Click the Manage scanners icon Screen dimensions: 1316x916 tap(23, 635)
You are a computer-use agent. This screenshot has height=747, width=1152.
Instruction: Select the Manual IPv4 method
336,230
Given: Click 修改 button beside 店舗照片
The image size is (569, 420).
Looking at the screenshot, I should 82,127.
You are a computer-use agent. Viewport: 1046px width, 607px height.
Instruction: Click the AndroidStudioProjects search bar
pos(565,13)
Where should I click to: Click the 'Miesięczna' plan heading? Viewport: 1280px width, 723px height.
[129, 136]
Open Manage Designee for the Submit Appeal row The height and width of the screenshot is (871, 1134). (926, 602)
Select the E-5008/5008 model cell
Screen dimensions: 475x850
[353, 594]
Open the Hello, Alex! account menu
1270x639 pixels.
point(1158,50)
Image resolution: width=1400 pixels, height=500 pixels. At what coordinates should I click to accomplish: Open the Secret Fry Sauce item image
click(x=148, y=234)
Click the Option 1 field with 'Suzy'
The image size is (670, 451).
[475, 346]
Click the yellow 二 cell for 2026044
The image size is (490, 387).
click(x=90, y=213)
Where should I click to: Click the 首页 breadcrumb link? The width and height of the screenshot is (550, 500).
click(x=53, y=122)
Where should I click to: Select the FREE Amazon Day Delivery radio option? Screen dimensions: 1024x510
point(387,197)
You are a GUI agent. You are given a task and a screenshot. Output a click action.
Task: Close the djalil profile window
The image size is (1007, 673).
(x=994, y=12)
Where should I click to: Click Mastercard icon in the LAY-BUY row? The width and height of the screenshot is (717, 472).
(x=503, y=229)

---

• **What to produce**:
Set down, word for word, only the lines running from the line with "Where should I click to: Select" to the last line of the listing above. Both of those lines belong in your answer.

• **Answer area**:
Where should I click to: Select the FREE Amazon Day Delivery radio option? Screen dimensions: 1024x510
point(387,197)
You are a GUI agent. You are given a task and a screenshot. Output a click action.
Task: Close the djalil profile window
The image size is (1007, 673).
(x=994, y=12)
Where should I click to: Click Mastercard icon in the LAY-BUY row? The width and height of the screenshot is (717, 472).
(x=503, y=229)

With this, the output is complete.